▶ **WHAT YOU HAVE TO DO**
Output the data below in full, character for character.

*** Begin section ***

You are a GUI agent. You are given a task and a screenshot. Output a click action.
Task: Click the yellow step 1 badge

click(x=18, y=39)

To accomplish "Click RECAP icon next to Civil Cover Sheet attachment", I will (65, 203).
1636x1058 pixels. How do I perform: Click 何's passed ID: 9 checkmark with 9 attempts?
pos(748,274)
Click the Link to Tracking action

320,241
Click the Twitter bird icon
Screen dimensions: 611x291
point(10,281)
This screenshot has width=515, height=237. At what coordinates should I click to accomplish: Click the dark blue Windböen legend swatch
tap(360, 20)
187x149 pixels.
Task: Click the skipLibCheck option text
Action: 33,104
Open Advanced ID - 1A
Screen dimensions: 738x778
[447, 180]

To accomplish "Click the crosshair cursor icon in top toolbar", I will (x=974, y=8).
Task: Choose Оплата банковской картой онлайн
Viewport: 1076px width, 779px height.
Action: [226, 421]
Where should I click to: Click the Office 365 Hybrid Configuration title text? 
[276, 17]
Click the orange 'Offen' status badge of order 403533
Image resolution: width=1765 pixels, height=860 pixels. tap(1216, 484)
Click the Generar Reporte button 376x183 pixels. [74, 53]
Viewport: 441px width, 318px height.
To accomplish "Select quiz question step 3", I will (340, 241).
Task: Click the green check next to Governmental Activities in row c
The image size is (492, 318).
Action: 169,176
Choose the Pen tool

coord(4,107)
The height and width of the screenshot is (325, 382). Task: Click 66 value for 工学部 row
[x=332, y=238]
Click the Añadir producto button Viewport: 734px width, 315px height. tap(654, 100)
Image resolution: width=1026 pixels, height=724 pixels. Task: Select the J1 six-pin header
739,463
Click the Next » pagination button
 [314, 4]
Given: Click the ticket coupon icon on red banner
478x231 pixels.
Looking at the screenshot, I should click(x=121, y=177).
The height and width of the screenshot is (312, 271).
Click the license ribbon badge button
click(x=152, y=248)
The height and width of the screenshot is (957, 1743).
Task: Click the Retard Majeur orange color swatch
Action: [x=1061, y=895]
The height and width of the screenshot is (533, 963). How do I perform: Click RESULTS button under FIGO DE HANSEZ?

*** End section ***

▶ **SOLUTION FOR THIS EXERCISE**
You are a GUI agent. You are given a task and a screenshot. Output a click action.
Task: Click the yellow step 1 badge

click(x=18, y=39)

To accomplish "Click RECAP icon next to Civil Cover Sheet attachment", I will (65, 203).
1636x1058 pixels. How do I perform: Click 何's passed ID: 9 checkmark with 9 attempts?
pos(748,274)
Click the Link to Tracking action

320,241
Click the Twitter bird icon
Screen dimensions: 611x291
point(10,281)
This screenshot has width=515, height=237. At what coordinates should I click to accomplish: Click the dark blue Windböen legend swatch
tap(360, 20)
187x149 pixels.
Task: Click the skipLibCheck option text
Action: 33,104
Open Advanced ID - 1A
Screen dimensions: 738x778
[447, 180]

To accomplish "Click the crosshair cursor icon in top toolbar", I will (x=974, y=8).
Task: Choose Оплата банковской картой онлайн
Viewport: 1076px width, 779px height.
Action: [226, 421]
Where should I click to: Click the Office 365 Hybrid Configuration title text? 
[276, 17]
Click the orange 'Offen' status badge of order 403533
Image resolution: width=1765 pixels, height=860 pixels. tap(1216, 484)
Click the Generar Reporte button 376x183 pixels. [74, 53]
Viewport: 441px width, 318px height.
To accomplish "Select quiz question step 3", I will (340, 241).
Task: Click the green check next to Governmental Activities in row c
The image size is (492, 318).
Action: 169,176
Choose the Pen tool

coord(4,107)
The height and width of the screenshot is (325, 382). Task: Click 66 value for 工学部 row
[x=332, y=238]
Click the Añadir producto button Viewport: 734px width, 315px height. tap(654, 100)
Image resolution: width=1026 pixels, height=724 pixels. Task: Select the J1 six-pin header
739,463
Click the Next » pagination button
 [314, 4]
Given: Click the ticket coupon icon on red banner
478x231 pixels.
Looking at the screenshot, I should click(x=121, y=177).
The height and width of the screenshot is (312, 271).
Click the license ribbon badge button
click(x=152, y=248)
The height and width of the screenshot is (957, 1743).
Task: Click the Retard Majeur orange color swatch
Action: [x=1061, y=895]
The height and width of the screenshot is (533, 963). How do I perform: Click RESULTS button under FIGO DE HANSEZ?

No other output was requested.